Altered thyroid function is
common in patients with Down syndrome especially hypothyroidism which usually
has subtle presentation and can be particularly challenging to detect in these
patients because of the symptoms of hypothyroidism may overlap with features of
Down syndrome.(14,15)
Infants with Down syndrome,
especially boys, showed elevated levels of TSH at neonatal screening,
indicating the occurrence of mild hypothyroidism already in early life, the TSH
levels may not predict development of manifest thyroid disease later in
childhood.(16)
Seventeen (22.7%) out of 75
patients whose thyroid function tests were available had hypothyroidism which
is similar to international figures.(17,18)

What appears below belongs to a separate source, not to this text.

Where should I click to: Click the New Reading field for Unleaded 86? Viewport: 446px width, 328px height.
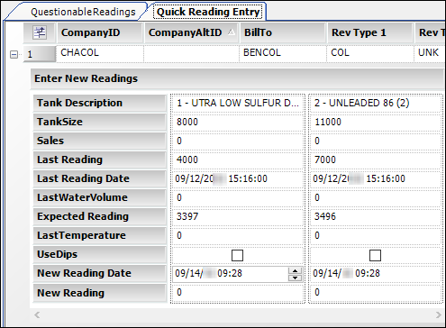point(375,293)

Popova et al has shown that there is no female predominance in thyroid disease in
Down syndrome patients.(19)
which contrasts with the fact that females usually outnumber males in thyroid
disease in the general population. The
male to female ratio in our patients who had hypothyroidism was (1.4:1), 10 were males and 7
were females which show rather male predominance.
Conclusion
Down syndrome is associated
with a significant systemic abnormalities and is frequently seen in mothers
younger than 25 years of age. Early diagnosis and proper screening should be
undertaken among these patients. Follow up and management should preferably be
undertaken by a team with special experience in managing these cases because of
the high association of this condition with systemic abnormalities.